Mit Fastenzeit assoziieren viele Menschen immer noch
-obwohl weit von der Kirche und ihrem Kirchenjahr entfernt-
dass der Aschermittwoch und die darauffolgenden 40 Tage
ein „weniger“ sei statt ein „mehr“.

Probieren Sie es doch einmal aus:
40 Tage „mehr“ statt „weniger“
40 Tage mehr auf das schauen, was mir gelingt als auf das, wo ich glaube, zu versagen.

40 Tage mehr auf das am und im anderen schauen, was ich faszinierend finde und sympathisch als auf das, was mich –immer wieder- ärgert, zuerst an mir und dann an ihm…

40 Tage mehr „in mich“ gehen als „aus der Haut fahren“, bei den Situationen, die mich sonst „auf die Palme bringen…

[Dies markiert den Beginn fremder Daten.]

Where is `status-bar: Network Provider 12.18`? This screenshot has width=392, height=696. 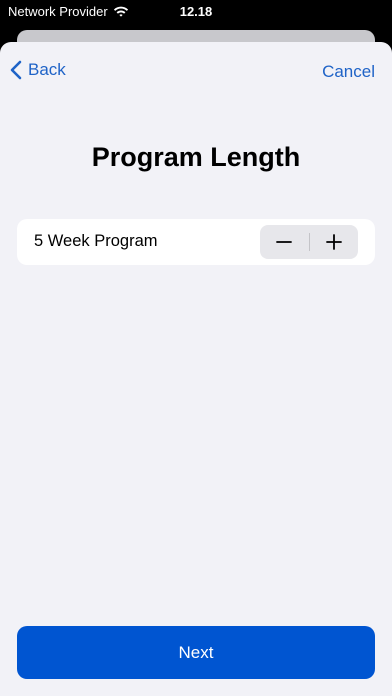 status-bar: Network Provider 12.18 is located at coordinates (196, 13).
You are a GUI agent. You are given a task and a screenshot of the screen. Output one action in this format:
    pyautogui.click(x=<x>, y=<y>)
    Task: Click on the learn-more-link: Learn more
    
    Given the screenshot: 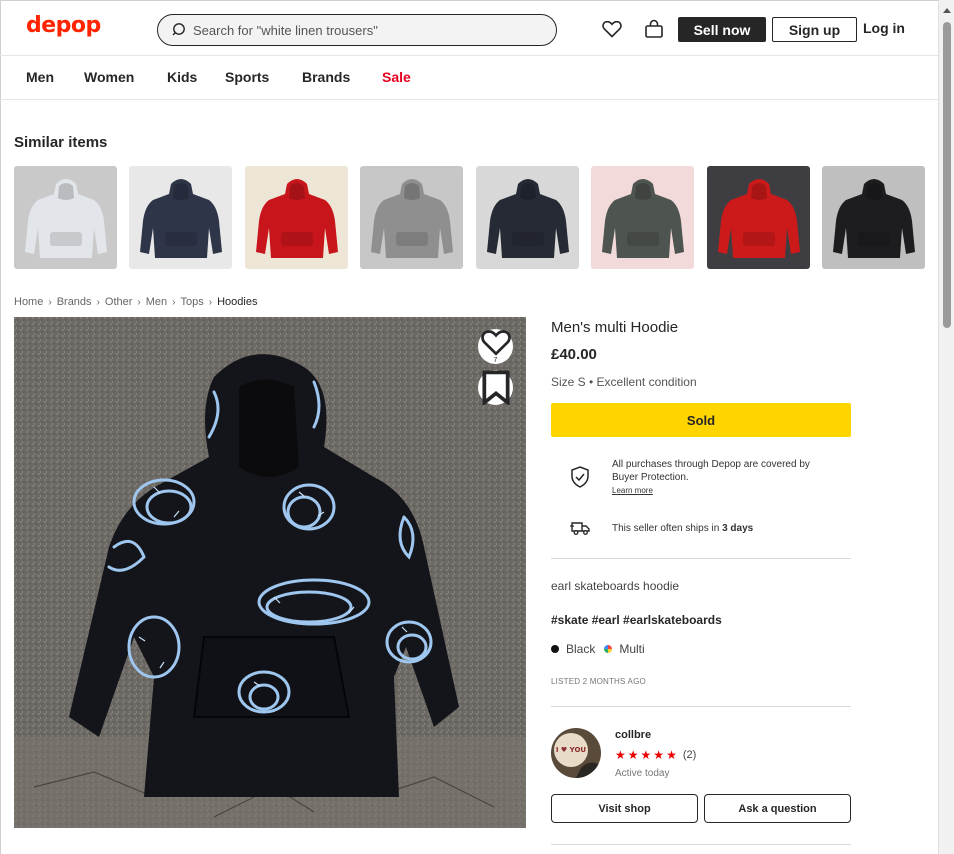 What is the action you would take?
    pyautogui.click(x=711, y=490)
    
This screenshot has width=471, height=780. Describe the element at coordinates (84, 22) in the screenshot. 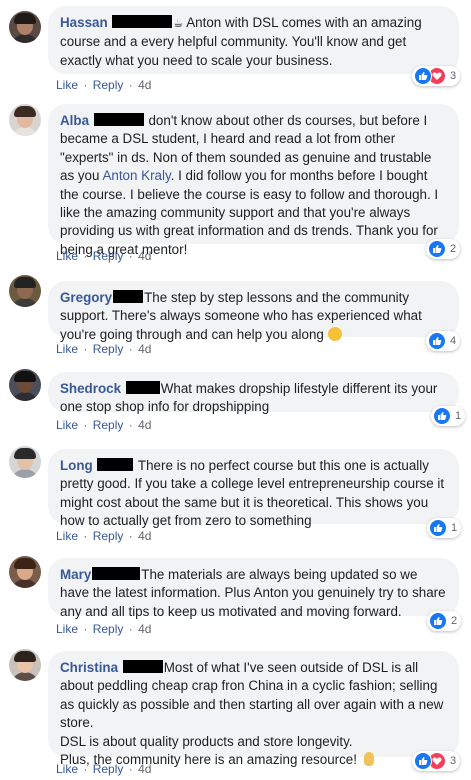

I see `author-name: Hassan` at that location.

40 Tage jeden Tag mehr gute Worte als schlechte über mich und andere sagen

40 Tage konzentriere ich mich mehr auf das Hoffnungsvolle in meiner kleinen und großen Welt, als auf das, was mich und damit andere „runterzieht“

40 Tage bemühe ich mich um mehr Ehrlichkeit mir und anderen gegenüber, ohne deswegen unklug zu werden

40 Tage lang nicht so zu leben, als sei jeder Tag wiederholbar und jede Sünde nur durch die Beichte tilgbar

Glauben ist auch eine Frage der Perspektive. Eben. Zu diesem Perspektivwechsel sind Sie besonders eingeladen.